Now, of course, I know that the three-year-old who died in that fire was my half-brother.

Three of the five half siblings who survived the fire are still alive.

I'm intentionally not naming anyone in the family because I have absolutely no right to revive tragic memories in their lives -- and it's not that difficult for me to surmise that the existence of me or of my mother is not something they would wish to embrace.

I'm just guessing, however -- better safe than sorry.

Most of my friends know about the dozens and dozens of people I've helped over the years, in finding and connecting with their own missing or hidden family members.

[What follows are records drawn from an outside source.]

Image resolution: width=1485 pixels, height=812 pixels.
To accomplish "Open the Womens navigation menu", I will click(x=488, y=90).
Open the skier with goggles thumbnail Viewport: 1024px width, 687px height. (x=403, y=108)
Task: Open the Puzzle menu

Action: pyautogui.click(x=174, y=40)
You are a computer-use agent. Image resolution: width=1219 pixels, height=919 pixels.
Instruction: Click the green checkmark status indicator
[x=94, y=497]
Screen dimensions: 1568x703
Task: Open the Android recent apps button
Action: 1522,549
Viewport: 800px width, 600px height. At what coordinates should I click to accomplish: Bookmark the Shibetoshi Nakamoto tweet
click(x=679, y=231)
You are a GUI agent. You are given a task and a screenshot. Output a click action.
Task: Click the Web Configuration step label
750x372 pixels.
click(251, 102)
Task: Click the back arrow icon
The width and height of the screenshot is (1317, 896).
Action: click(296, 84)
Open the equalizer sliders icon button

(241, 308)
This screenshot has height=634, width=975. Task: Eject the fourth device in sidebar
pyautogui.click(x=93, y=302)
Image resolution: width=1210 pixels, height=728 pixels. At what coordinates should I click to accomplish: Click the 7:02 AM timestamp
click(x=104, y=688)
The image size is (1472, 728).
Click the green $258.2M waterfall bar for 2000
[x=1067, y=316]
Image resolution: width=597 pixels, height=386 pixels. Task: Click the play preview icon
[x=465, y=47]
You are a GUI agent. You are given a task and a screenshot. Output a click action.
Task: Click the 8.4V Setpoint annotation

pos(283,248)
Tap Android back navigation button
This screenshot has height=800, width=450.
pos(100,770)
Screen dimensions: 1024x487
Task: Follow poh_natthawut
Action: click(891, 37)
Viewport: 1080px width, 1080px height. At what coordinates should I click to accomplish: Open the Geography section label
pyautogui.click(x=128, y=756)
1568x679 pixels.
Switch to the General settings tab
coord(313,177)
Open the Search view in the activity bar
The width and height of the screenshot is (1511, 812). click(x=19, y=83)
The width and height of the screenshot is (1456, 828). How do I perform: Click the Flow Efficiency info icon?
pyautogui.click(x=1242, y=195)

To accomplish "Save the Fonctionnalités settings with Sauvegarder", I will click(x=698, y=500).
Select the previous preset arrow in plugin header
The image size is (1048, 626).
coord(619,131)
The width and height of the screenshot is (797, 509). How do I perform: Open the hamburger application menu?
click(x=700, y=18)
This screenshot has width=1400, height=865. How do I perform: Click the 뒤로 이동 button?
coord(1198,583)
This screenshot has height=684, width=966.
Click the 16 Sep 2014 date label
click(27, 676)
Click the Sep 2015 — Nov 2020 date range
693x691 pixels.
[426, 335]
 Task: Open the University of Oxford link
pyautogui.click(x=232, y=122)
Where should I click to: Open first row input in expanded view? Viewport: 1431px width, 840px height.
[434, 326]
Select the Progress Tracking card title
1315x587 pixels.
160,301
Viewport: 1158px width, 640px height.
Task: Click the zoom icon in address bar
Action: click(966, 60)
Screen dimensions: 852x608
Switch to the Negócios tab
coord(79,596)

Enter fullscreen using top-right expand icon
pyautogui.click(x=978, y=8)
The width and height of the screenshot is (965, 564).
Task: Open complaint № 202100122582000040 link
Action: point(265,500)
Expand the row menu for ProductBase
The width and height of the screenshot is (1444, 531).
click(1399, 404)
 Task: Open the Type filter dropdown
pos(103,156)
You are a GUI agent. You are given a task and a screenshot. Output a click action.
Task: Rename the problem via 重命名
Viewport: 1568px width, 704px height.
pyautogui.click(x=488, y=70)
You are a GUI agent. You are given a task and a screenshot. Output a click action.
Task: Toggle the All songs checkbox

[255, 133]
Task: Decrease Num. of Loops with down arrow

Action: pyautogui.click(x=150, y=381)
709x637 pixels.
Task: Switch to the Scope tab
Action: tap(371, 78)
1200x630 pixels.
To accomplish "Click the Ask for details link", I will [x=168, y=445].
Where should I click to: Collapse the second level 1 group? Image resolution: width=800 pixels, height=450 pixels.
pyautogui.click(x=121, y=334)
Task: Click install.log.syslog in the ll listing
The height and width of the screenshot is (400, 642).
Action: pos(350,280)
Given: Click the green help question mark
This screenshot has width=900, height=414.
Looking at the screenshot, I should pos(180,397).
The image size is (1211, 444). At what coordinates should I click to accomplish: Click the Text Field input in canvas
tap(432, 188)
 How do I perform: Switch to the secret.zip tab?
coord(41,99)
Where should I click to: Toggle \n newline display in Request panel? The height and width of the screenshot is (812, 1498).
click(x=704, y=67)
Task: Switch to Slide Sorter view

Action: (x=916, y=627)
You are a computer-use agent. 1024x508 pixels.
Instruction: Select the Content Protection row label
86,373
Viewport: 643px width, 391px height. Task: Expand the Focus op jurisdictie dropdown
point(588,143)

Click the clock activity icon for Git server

I'm sure that my friends can see the irony here -- and how frustrating it must be to use such self-restraint.

The book I'm writing will focus not only on the fathers I had, didn't have and wished I had had, but on the challenges I've faced -- and about the astounding ways I learned to compensate -- just to survive.

It will provide details of some of the most interesting, infamous and inspiring people I've encountered, and about the things I learned from them -- in spite of or in lieu of the fathers that chose not to take on that role in my life.

I'm writing this book because I've recently discovered that I fathered a child many years ago.

There's no way that I can go back in time and be the father he deserved -- but at the very least, I can share with him, and my newly discovered granddaughters, what I learned along the way -- mistakes and all.

You see, that house fire involved their aunts and uncles as well.